Poco se dice para lo mucho que nos ha jorobado.
Se está hablando mucho en los últimos tiempos de las believers y las directioners, ese ejército de jovencitas alocadas que amenazan con (Dios no lo quiera) dominar el mundo, con sus cabezas llenas de pájaros, coladas por unos polluelos con caritas de ángel y más movimiento de caderas que voz. Pero nadie habla de otro colectivo más peligroso, una mayoría silenciosa que, si bien puede que no llegue a la conquista del planeta, tiene sobrado potencial para destruirlo: las hollywers, mujeres (hechas y derechas) de todas las nacionalidades, razas y extracción social unidas mundialmente por su creencia ciega en las sucias falacias romanticoides que nos vende Hollywood.
Puede que percibáis en mi tono cierto resquemorcillo. Rencor, quizá. Odio. Rabia homicida. Pues sí, lo reconozco, pero es que Hollywood nos ha arruinado la vida. Hablo por mí y por todas mis compañeras, pero, ojo, esto no sólo nos afecta a las mujeres: vosotros, queridos, también estáis jodidos y bien jodidos. Al margen de otros fraudes internacionales como "Algún día lo entenderás" o nacionales, como el tan español "Estudia una carrera y tendrás un buen futuro", la industria hollywoodiense lleva destruyendo expectativas de ser feliz con una vida normal y común desde que el cine es cine.
La cuestión empieza desde la más tierna infancia, cuando nos criamos con las mentiras de princesas, príncipes y monstruos adorables que nos cuela Disney. Pero está bien, porque eres niño y los niños deben mantener sus naricillas alejadas del avinagrado olor de la realidad. Que vivan los Reyes Magos. El problema es que luego crecemos y nos siguen vendiendo las mismas historias, pero cambiando los dibujos por animados y encantadores protagonistas de carne y hueso con un piso en Nueva York centro.
Lo peor es que caer en las sucias redes de una película romántica puede pasarle a cualquiera, nadie está a salvo. Hasta en las mejores familias, vamos. Todo comienza cuando una noche te pones a ver un clásico de la historia del cine, Matar a un ruiseñor, por ejemplo (algún día os hablaré de lo mucho que me aburrió Matar a un ruiseñor). Pero llegan los anuncios y decides hacer zapping mientras tanto. Entre corrosivos programas de cotilleo, cutre-adaptaciones de concursos americanos y la teletienda, te topas con una chorrada del estilo de 27 vestidos y a falta de algo mejor, decides dejarla hasta que tu obra maestra vuelva del intermedio de Antena3. Y CLARO, esperando, esperando, cuando te das cuenta, llevas tres cuartos de película vistos y una fuerza misteriosa te impide volver a cambiar de canal.

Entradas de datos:
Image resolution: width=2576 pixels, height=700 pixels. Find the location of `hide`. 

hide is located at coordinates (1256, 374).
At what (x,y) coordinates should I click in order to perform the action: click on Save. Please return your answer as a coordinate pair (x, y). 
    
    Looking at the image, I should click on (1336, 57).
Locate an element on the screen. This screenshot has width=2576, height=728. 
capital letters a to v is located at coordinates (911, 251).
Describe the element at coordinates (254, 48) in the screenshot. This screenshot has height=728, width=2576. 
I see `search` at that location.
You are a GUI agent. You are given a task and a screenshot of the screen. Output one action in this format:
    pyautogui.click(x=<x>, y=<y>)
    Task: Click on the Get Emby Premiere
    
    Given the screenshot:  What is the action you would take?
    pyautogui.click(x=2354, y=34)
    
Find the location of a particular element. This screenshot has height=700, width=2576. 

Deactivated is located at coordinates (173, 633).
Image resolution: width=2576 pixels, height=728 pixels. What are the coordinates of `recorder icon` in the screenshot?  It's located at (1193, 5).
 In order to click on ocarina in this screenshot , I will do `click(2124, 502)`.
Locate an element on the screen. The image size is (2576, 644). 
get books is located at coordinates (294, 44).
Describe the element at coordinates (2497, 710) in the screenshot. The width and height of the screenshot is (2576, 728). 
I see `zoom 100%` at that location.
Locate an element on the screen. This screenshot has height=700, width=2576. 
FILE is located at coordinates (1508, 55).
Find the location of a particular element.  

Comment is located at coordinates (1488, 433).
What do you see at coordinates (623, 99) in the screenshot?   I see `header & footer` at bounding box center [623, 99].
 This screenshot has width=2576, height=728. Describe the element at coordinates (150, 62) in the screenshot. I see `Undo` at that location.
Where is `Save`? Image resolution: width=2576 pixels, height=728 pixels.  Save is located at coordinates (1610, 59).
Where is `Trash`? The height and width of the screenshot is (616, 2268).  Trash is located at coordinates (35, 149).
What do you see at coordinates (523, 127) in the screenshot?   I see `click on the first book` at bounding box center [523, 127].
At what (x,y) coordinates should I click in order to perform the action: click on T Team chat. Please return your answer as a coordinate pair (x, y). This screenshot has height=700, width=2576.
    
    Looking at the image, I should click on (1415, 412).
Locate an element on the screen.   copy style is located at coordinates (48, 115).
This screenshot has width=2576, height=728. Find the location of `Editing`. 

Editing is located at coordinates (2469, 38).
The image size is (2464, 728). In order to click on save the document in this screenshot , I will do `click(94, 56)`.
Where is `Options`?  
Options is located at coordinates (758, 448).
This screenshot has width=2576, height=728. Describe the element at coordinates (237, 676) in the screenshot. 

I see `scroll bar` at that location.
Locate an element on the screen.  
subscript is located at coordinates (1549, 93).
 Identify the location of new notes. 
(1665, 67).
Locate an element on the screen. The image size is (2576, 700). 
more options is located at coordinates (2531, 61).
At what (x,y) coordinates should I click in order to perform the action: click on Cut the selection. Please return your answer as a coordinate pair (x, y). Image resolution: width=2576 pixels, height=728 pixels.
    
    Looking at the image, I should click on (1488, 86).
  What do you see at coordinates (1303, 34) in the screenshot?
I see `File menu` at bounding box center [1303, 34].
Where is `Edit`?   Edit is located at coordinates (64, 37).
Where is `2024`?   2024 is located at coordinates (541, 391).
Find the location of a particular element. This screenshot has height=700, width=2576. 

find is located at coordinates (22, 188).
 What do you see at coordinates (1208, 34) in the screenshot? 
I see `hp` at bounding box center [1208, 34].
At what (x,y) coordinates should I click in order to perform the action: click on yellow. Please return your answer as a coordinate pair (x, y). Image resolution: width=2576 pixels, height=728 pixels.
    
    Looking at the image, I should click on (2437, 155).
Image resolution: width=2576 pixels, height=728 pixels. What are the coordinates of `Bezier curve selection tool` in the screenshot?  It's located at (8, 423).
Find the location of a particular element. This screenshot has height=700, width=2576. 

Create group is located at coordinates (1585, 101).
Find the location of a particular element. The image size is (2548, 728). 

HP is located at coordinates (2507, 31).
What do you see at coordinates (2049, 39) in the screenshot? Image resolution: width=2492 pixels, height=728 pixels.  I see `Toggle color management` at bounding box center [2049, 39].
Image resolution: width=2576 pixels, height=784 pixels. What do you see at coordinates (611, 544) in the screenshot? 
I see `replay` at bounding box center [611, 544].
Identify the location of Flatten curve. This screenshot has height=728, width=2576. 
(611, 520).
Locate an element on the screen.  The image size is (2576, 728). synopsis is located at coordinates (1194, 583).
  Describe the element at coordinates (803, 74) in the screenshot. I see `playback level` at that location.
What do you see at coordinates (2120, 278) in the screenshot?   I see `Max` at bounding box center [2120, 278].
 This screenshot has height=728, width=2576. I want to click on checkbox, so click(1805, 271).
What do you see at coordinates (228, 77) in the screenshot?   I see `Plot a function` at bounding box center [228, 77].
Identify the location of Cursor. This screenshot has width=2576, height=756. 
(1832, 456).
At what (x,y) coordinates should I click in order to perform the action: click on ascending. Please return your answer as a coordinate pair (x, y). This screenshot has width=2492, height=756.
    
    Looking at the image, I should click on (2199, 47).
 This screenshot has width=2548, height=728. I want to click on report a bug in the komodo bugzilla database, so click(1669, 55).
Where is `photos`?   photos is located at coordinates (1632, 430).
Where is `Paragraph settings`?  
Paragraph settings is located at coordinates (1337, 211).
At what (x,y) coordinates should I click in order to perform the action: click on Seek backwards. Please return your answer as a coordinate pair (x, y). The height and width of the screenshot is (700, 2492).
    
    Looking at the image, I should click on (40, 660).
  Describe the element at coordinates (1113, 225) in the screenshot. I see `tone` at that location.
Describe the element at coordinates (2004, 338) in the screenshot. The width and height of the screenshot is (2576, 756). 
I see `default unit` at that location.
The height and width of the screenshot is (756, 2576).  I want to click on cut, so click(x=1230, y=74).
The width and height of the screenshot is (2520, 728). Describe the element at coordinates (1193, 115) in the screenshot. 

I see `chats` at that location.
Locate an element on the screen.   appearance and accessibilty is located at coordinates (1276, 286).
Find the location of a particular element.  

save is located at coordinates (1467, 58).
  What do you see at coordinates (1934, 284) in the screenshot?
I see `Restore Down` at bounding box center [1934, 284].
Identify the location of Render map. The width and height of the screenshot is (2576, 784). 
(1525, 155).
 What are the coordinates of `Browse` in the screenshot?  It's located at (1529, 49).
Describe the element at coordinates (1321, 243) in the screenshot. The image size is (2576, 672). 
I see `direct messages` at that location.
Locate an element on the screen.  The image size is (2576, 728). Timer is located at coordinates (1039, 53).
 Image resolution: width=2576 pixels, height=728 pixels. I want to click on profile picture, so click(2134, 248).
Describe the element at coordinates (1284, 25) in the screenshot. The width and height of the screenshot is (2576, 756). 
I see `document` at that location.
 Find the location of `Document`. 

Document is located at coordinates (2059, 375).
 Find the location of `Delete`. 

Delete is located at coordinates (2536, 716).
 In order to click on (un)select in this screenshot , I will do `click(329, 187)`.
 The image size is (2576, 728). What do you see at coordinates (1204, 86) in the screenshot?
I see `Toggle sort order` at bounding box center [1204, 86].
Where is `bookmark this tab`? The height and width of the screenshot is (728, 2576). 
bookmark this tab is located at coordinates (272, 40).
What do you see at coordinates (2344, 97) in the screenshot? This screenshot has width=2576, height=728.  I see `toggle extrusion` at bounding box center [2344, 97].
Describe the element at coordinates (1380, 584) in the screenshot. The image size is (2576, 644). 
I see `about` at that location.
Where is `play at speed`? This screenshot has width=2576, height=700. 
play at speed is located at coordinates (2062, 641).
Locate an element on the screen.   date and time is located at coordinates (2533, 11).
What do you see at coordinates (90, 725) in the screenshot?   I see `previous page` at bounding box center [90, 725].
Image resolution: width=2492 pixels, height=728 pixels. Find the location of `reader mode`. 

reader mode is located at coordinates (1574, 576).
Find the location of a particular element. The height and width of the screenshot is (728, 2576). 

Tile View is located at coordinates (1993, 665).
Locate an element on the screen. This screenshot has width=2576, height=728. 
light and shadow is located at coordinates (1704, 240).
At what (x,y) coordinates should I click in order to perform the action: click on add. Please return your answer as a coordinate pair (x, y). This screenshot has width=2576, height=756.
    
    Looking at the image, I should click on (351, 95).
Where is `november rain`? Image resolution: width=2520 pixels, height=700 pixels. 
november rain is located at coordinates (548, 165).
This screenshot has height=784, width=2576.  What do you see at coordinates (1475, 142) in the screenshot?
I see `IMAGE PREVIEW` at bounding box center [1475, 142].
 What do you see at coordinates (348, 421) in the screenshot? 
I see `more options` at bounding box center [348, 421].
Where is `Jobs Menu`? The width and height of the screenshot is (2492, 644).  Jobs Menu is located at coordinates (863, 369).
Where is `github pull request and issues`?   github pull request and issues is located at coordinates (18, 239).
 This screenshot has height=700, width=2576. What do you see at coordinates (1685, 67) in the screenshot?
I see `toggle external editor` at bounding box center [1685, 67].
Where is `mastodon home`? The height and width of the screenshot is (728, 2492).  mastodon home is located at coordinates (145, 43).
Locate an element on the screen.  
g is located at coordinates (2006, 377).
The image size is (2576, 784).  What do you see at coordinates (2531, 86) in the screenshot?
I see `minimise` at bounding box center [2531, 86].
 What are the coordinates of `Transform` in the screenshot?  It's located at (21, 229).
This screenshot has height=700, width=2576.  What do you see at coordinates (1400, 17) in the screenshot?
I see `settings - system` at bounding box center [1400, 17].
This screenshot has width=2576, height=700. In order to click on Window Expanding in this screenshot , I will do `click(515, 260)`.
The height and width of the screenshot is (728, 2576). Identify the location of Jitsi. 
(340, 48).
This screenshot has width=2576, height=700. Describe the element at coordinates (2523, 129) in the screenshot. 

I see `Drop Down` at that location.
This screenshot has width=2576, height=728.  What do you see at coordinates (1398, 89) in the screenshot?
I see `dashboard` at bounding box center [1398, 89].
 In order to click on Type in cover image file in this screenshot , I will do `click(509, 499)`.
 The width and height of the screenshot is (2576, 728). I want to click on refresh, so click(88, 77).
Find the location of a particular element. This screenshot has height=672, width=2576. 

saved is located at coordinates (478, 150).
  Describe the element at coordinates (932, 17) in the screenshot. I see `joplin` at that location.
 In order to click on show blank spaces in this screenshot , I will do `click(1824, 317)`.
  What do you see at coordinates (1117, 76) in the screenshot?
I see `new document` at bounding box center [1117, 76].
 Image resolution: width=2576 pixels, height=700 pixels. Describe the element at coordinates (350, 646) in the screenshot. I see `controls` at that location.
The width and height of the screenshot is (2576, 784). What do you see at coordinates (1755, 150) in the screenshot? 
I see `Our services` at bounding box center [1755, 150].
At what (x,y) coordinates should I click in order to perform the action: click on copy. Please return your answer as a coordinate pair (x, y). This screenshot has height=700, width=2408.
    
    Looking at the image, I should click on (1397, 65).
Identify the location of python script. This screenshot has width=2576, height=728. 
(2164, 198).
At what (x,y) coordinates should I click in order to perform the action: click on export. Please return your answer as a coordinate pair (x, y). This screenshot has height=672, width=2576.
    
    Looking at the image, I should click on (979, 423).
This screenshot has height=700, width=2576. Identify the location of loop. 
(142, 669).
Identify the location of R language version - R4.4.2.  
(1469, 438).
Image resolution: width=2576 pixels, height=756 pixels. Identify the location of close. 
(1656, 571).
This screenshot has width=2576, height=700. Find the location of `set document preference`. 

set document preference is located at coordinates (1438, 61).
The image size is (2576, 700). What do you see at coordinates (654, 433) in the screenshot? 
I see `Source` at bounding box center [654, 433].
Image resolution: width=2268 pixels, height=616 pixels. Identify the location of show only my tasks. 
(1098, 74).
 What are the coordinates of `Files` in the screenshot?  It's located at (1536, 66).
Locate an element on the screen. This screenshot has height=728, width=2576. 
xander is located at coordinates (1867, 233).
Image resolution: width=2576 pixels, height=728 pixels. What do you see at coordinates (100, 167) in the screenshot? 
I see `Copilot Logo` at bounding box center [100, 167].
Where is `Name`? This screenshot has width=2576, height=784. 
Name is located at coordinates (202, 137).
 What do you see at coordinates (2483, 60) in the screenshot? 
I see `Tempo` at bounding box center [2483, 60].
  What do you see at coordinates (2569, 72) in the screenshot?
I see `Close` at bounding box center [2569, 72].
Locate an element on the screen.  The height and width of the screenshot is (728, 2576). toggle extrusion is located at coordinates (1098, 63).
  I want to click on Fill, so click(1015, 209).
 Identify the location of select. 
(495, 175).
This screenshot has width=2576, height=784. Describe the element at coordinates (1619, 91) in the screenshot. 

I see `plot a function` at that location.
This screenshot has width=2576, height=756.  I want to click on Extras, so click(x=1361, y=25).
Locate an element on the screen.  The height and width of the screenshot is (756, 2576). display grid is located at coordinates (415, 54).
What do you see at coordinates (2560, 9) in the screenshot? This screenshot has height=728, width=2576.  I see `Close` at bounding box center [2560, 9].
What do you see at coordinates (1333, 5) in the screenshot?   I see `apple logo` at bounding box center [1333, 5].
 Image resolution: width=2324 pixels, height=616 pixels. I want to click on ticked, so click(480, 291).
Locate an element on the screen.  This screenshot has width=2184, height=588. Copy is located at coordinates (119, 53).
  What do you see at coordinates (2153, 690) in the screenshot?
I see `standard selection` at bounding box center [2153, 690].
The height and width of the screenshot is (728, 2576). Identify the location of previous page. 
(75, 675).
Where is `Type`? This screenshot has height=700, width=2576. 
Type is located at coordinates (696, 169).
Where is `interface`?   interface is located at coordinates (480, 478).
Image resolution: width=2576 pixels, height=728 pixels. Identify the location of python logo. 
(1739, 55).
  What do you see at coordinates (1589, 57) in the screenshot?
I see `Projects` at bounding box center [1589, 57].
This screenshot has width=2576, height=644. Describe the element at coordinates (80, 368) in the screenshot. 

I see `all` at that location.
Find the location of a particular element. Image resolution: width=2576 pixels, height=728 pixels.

> **TUS INSTRUCCIONES**: Resume el texto proporcionado en dos oraciones.

> **SOLUCIÓN DEL EJERCICIO**: Además de las believers y las directioners, existe un colectivo más peligroso, las hollywers: mujeres de todo el mundo que creen ciegamente en las falacias románticas que vende Hollywood, una industria que arruina las expectativas de ser feliz con una vida normal y que perjudica también a los hombres. Esas mentiras comienzan en la infancia con Disney y siguen en la edad adulta con protagonistas de carne y hueso, y cualquiera puede caer en una película romántica, por ejemplo al hacer zapping durante los anuncios y acabar sin poder cambiar de canal.